The results, released to the ASX on Thursday, showed underlying earnings rose 5.5 per cent to $4.2 billion for the half-year ended December 31, driven by strong mobile performance, with services revenue up 5.6 per cent. Earnings per share climbed 11 per cent to 9.9 cents, and the board declared a 10.5 cent interim dividend, up from 9.5 cents a year earlier.
Chief executive Vicki Brady said there was strong momentum across the business, and that Telstra had delivered “strong cost control and disciplined capital management”. She pointed to the mobiles division as the standout performer with “more customers continuing to choose our network and the value it provides”.
But the earnings growth has come at a significant human cost. Total direct roles fell by 2356 to 29,520, with redundancy expenses surging $63 million as Telstra continues a sweeping reset of its enterprise division. Last week, the company proposed axing a further 442 positions, including 209 from its $700 million Accenture data and AI joint venture, with some work to be offshored to India via a new Infosys partnership.
Underlying operating expenses fell 2.4 per cent, or $179 million, delivering the positive operating leverage Brady has promised investors.
The telco tightened its full-year guidance to $8.2-8.4 billion in underlying earnings, and boosted its share buyback from $1 billion to $1.25 billion after completing $637 million of repurchases at an average price of $4.90.

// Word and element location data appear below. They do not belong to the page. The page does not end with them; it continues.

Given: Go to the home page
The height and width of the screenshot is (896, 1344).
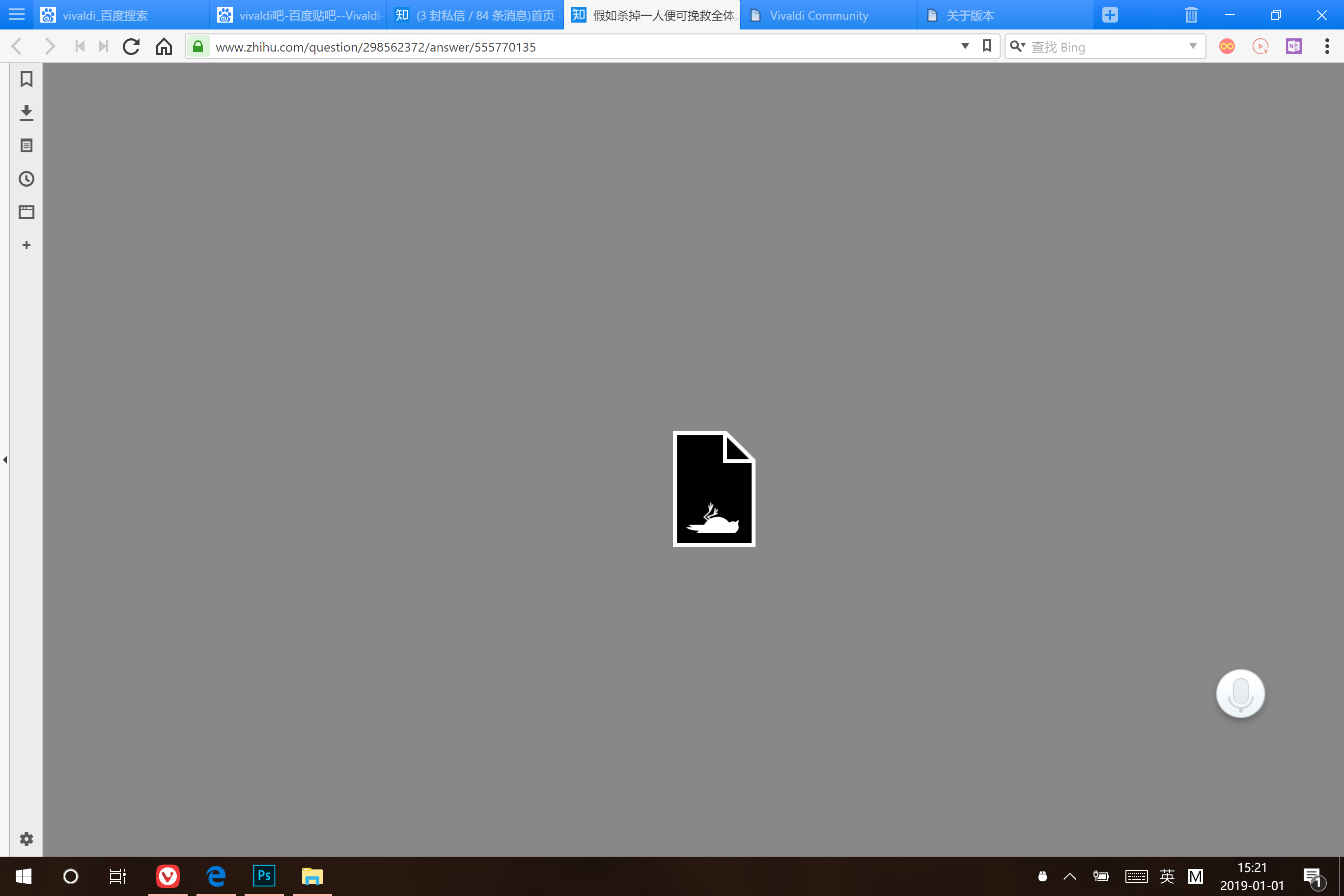Looking at the screenshot, I should pos(164,47).
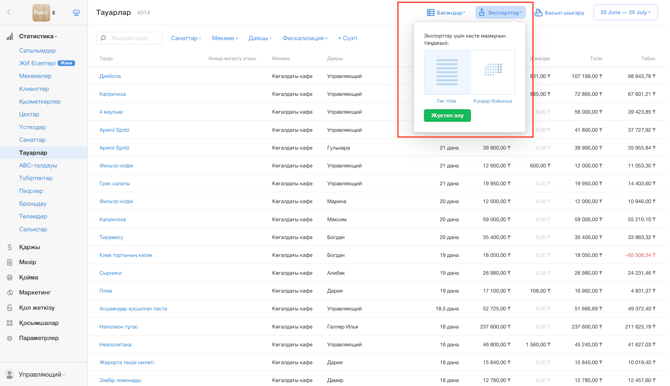Open the terminal monitor icon beside the logo
Screen dimensions: 670x386
[76, 13]
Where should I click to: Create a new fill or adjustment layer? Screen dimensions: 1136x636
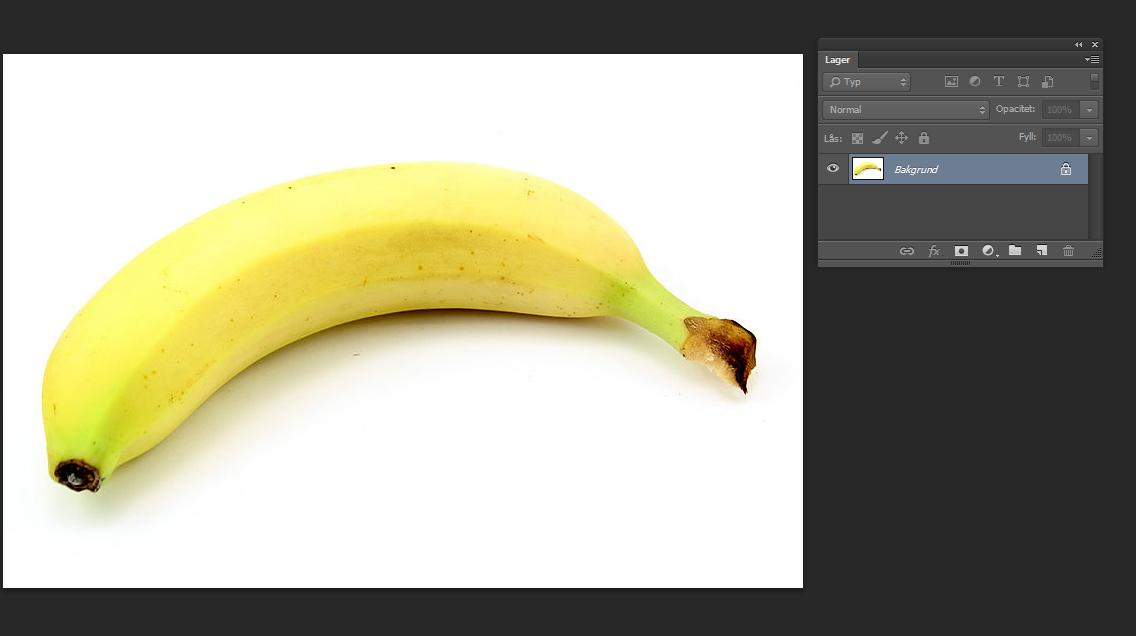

Hanging over the result is Telstra’s escalating fight with communications regulator ACMA over spectrum pricing. In a pre-budget submission, the company warned the regulator’s proposed $7.2 billion licence renewal fee – of which Telstra’s share would be $2.7 billion – could flow through to consumer bills.
Brady has previously stated the additional cost would either reduce network investment or be passed on to customers.